I mean, sure, it's a bad philosophy to run a nation on. On the other hand, it
also seems like it might be a bad idea to give your super magic spies authority to make decisions on who prospers and who dwindles on a nationwide level, especially if they also have an outsized personal stake in that decision.
Did Mathilde make that decision? No. But it couldn't have happened without her. And the fact that regardless of whether she or Wilhemina made the call, it greatly benefited her. That is going to have an effect on one's judgement. (Even if it might be the
opposite effect, being too conservative for fear of... violating whatever the Vow of Poverty means)*
It doesn't stop being a conflict of interest when you make the right call once.

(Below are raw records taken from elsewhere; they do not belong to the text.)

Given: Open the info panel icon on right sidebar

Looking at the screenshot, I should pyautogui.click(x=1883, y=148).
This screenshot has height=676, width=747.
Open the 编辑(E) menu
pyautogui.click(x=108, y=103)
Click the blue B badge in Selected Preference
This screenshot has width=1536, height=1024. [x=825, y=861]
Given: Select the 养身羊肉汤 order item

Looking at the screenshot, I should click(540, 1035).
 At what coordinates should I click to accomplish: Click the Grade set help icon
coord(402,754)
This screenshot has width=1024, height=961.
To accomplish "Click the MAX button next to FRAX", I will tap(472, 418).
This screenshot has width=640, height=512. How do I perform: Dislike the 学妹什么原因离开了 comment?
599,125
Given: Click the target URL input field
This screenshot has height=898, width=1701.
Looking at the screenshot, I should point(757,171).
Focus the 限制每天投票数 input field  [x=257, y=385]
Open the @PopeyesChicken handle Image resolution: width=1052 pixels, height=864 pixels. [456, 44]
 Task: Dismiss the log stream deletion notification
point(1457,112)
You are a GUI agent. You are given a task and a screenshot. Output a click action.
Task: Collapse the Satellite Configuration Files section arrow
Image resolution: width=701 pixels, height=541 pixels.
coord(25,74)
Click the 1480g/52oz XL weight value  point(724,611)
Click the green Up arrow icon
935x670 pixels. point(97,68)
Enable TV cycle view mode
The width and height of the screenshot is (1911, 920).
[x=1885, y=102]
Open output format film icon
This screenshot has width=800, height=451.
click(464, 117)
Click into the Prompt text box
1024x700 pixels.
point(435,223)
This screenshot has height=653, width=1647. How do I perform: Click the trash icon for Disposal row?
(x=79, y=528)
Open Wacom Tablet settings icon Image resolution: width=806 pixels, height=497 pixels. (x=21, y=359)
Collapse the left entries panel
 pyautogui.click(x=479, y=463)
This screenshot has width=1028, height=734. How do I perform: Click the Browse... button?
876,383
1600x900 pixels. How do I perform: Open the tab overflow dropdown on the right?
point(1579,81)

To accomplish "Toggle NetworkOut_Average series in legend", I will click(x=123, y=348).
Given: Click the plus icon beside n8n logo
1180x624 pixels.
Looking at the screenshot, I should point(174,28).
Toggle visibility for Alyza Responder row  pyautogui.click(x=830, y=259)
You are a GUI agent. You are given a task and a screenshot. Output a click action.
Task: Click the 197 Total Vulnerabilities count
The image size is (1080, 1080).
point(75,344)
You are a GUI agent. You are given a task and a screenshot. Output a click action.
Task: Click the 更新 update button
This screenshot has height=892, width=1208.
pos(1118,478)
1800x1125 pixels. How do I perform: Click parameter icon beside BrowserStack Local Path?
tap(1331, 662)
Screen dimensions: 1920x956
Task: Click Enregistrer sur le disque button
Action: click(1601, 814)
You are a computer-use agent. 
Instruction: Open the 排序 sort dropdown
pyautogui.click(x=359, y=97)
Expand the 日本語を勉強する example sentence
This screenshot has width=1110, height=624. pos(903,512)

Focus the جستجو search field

*Embedding a bunch of agents in various institutions and counting on the fact their survival depends on the Empire's benefit to encourage them to make good decisions is a
valid strategy, but doesn't seem to be what's happening, at least not with the Grey College.
On some level we're arguing semantics.
Obviously there's more facets to the effect (like social safety nets for women: maternity leave, guaranteed job security during maternity leave etc). So it'd at most be a factor in the problem.
I like Imrik's (the forum member) approach: A bit of this, combined with long, arduous pregnancies. An elf who gets pregnant is committing to a not-insignificant time and no small amount of risk.
Guns break their rules, Swordmenship takes 3 years before you got the basics, 10 years for the bow, and a lifetime of effort for mastery.
you can build a gunline from people that never even touching the things in 6 months, and human nobles master pistols as an on and off hobby.
a Swordmasters of hoeth can spend centuries mastering cutting rain of arrows out of the air, an master pistoleer can often, if not most of the time, hit him anyways.
of course guns are cheap and tacky!
Basic elf infantry are spearlines.
That's... probably not it.
(And as an aside I suspect a Gunmaster of Hoeth could shoot your bullets out of the air if they wanted to.)
Oh sure, but if the decline is a thing in the story itself, then there should be a Watsonian explanation.
I was going to say something snarky about 'Well, there would have been an elven renaissance, but then End Times.' But then I remembered how dumb Pheonix King Malekith was.
Still uh... *gestures towards Lumineth* ...I guess that counts?